Patients undergoing high-dose radioiodine ablation (RAI) therapy in Nuclear Medicine Department need to be isolated in a special designed ward for a few days. Large amount of clinical radioactive wastewater from patient body is produced during high-activity RAI therapy.

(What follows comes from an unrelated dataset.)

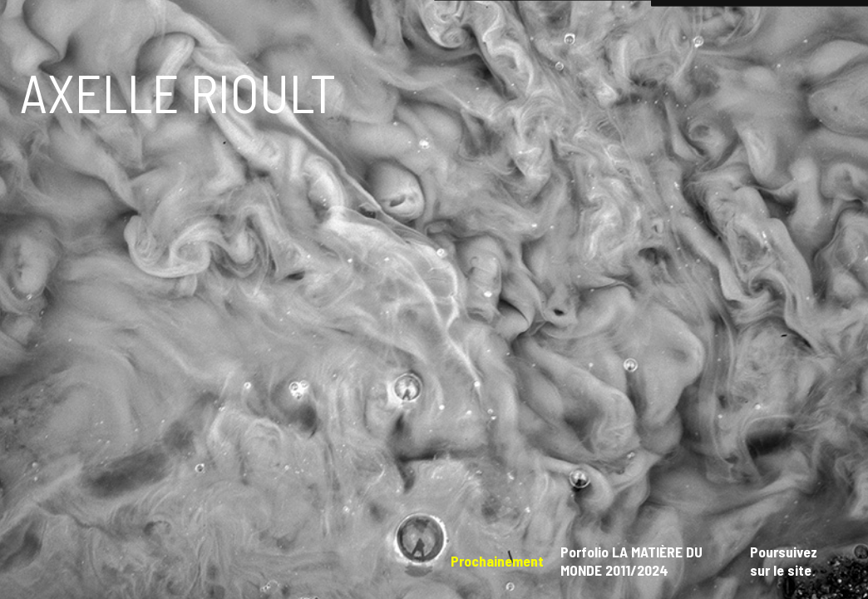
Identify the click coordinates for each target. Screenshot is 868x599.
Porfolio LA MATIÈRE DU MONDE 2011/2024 (631, 561)
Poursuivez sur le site (783, 561)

The radioactive wastewater needs to store in a delay tank until the radioactivity decayed below acceptable limit before being discharged and indirectly limit the patient admission and treatment. This study is to propose an alternative antibacterial adsorbent for I-131 extraction from clinical radioactive wastewater at the nuclear medicine department using graphene oxide silver (GOAg) and bamboo activated carbon (BAC). The synthesised adsorbents and their sediments (filtered sample) were analysed using field emission scanning electron microscopy (FESEM) for morphological analysis and analysed using X-ray photoelectron spectroscopy (XPS), Fourier transform infrared (FTIR) and X-ray diffraction (XRD). XPS spectra for C 1s adsorbents show intensity peaks at 284.45 eV (C=C) and 285.3 eV (C-C) for GOAg and its sediments, and 284.35 eV (C-C), 287.00 eV (C=O), and 290.07 eV (π-π∗ transitions) for BAC and its sediments. FTIR spectra reveal various functional groups of adsorbents: C=C (1637.50772 cm), C=O (1340.48041 cm), and C-O-C (1031.88060 cm) for GOAg and its sediments, and C=C (1635.57897 cm), C-C (1257.54421 cm), and C-O (1188.10925 cm) for BAC and its sediments. XRD patterns exhibit peaks at 2θ = 27.82°, 29.39°, 32.24°, and 46.22°, which can be attributed to the (002) diffraction plane, (220) crystallographic plane, (111) plane of AgO, and (200) crystallographic plane, respectively, for GOAg and its sediments. Meanwhile, the peaks at 2θ = 26.56° and 42.41°, which correspond to (002) and (100) planes, respectively, for BAC and its sediments. The d-spacing and the crystallinity index of each adsorbent were also determined. The estimation of the remaining β particles during the adsorption of I-131 was carried out using PHITS. The finding of this study is beneficial for alternative radionuclide extractions technique from clinical radioactive wastewater in nuclear medicine.
在核医学科接受高剂量放射性碘消融(RAI)治疗的患者需要在专门设计的病房中隔离几天。在高活性RAI治疗期间,会产生大量来自患者身体的临床放射性废水。放射性废水需要储存在延迟罐中,直到放射性衰变至可接受的限度以下才能排放,这间接限制了患者的收治和治疗。本研究旨在提出一种替代抗菌吸附剂,用于使用氧化石墨烯银(GOAg)和竹活性炭(BAC)从核医学科的临床放射性废水中提取碘-131。使用场发射扫描电子显微镜(FESEM)对合成的吸附剂及其沉积物(过滤后的样品)进行形态分析,并使用X射线光电子能谱(XPS)、傅里叶变换红外光谱(FTIR)和X射线衍射(XRD)进行分析。GOAg及其沉积物的C 1s吸附剂的XPS光谱在284.45 eV(C=C)和285.3 eV(C-C)处显示强度峰,而BAC及其沉积物在284.35 eV(C-C)、287.00 eV(C=O)和290.07 eV(π-π∗跃迁)处显示强度峰。FTIR光谱揭示了吸附剂的各种官能团:GOAg及其沉积物的C=C(1637.50772 cm)、C=O(1340.48041 cm)和C-O-C(1031.88060 cm),以及BAC及其沉积物的C=C(1635.57897 cm)、C-C(1257.54421 cm)和C-O(1188.10925 cm)。XRD图谱在2θ = 27.82°、29.39°、32.24°和46.22°处出现峰,分别可归因于GOAg及其沉积物的(002)衍射面、(220)晶面、AgO的(111)面和(200)晶面。同时,BAC及其沉积物在2θ = 26.56°和42.41°处的峰分别对应于(002)和(100)面。还测定了每种吸附剂的d间距和结晶度指数。使用PHITS对碘-131吸附过程中剩余的β粒子进行了估算。本研究的结果有利于核医学临床放射性废水中替代放射性核素提取技术的研究。